Record list
★ ★ ★ ★ ★ ★ ★

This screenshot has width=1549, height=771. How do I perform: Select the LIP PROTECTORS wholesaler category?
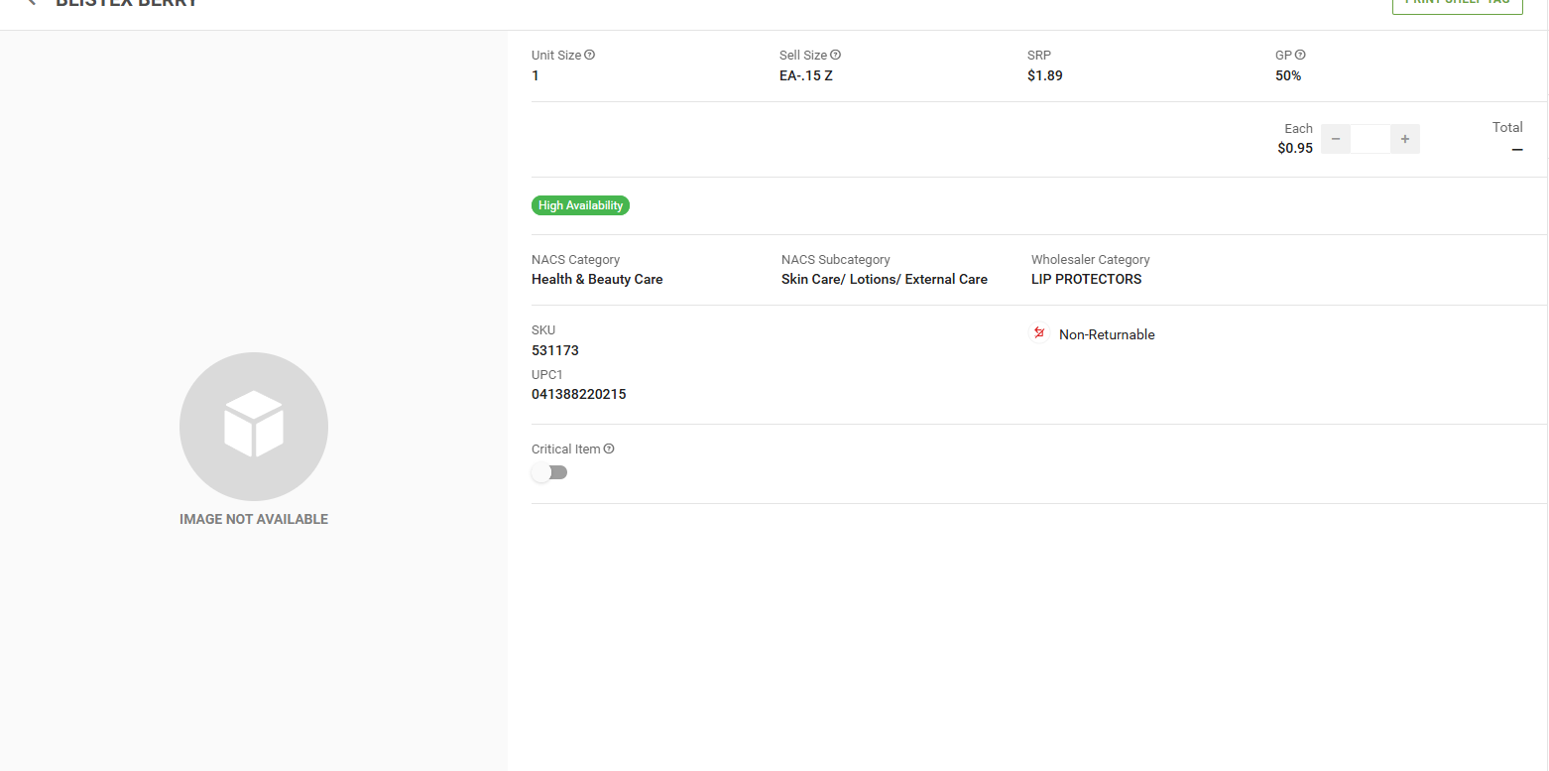click(1086, 279)
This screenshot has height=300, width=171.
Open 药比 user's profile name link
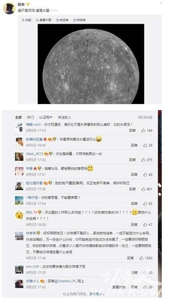point(29,212)
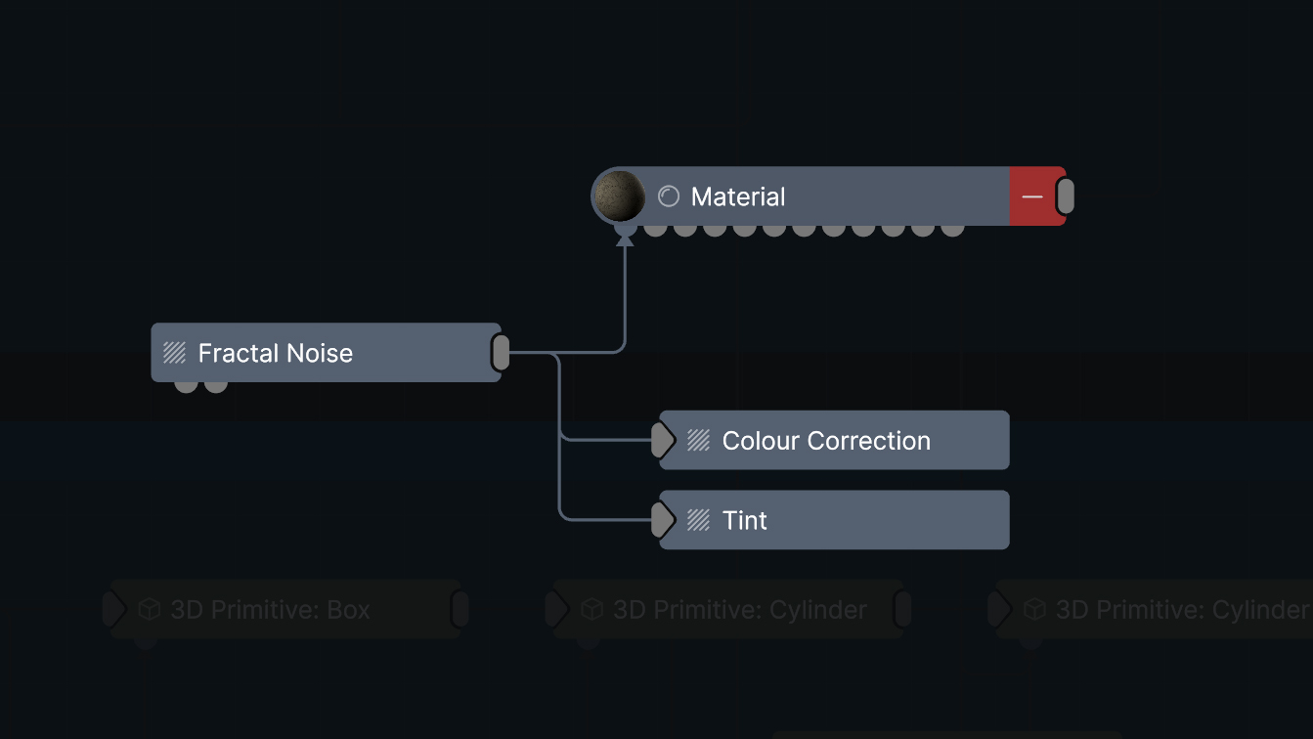
Task: Toggle the last port dot below the Material node
Action: (950, 230)
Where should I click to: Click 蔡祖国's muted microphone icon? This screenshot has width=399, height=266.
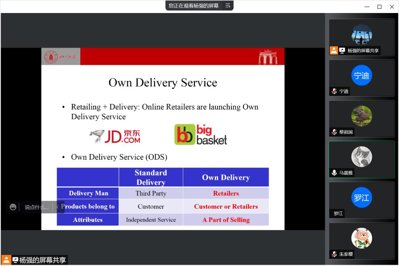pyautogui.click(x=334, y=132)
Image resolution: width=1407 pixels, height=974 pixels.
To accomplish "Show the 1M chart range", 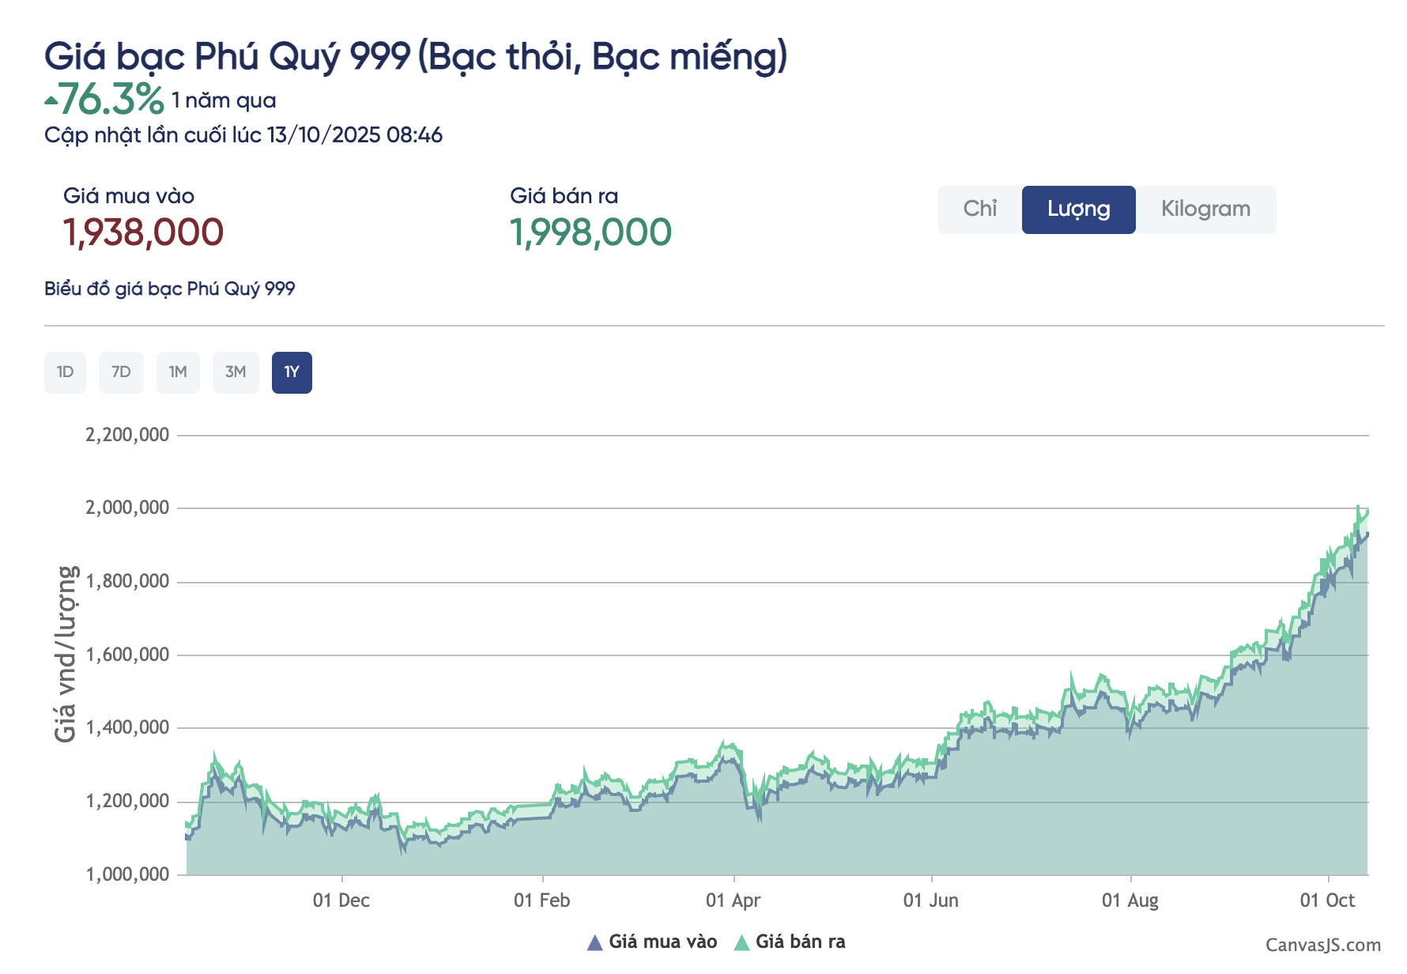I will pyautogui.click(x=178, y=372).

★ ★ ★ ★ ★ ★ ★

Problem description
Locate each line in the rows above that contains the string "width", and copy those lines. Case matters.

Result below
This screenshot has width=1549, height=771. How do I perform: Select the LIP PROTECTORS wholesaler category?
This screenshot has height=300, width=171.
Where should I click to: Click 蔡祖国's muted microphone icon? This screenshot has width=399, height=266.
Image resolution: width=1407 pixels, height=974 pixels.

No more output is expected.